#### [Provided data]

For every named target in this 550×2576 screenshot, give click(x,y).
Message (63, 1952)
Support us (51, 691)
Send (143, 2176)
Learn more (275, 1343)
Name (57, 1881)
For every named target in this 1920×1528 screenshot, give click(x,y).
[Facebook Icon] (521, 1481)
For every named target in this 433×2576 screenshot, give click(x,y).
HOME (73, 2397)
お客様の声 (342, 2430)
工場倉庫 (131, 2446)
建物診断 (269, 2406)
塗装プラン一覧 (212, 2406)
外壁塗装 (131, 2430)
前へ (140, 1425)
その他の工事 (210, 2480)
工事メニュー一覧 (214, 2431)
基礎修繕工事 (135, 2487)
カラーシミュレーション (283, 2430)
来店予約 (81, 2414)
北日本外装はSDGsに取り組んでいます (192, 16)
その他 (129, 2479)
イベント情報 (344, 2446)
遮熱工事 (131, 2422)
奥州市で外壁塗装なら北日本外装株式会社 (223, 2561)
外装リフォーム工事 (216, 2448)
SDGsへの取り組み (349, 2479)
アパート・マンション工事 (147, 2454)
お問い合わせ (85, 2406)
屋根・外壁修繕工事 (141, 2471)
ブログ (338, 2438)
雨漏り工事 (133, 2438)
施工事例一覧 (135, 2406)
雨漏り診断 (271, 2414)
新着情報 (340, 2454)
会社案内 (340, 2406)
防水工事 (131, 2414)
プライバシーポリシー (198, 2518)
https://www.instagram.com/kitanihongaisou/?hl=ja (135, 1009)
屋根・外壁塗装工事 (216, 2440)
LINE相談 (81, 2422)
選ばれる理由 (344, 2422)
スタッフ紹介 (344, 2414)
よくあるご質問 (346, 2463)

#### [Aim]
Put everything from the start of the entries down to the line containing "お客様の声 (342, 2430)" into a Markdown table with two columns, Row and Line. Number each row and leave out blank lines.

#### [Written solution]
| Row | Line |
|---|---|
| 1 | For every named target in this 550×2576 screenshot, give click(x,y). |
| 2 | Message (63, 1952) |
| 3 | Support us (51, 691) |
| 4 | Send (143, 2176) |
| 5 | Learn more (275, 1343) |
| 6 | Name (57, 1881) |
| 7 | For every named target in this 1920×1528 screenshot, give click(x,y). |
| 8 | [Facebook Icon] (521, 1481) |
| 9 | For every named target in this 433×2576 screenshot, give click(x,y). |
| 10 | HOME (73, 2397) |
| 11 | お客様の声 (342, 2430) |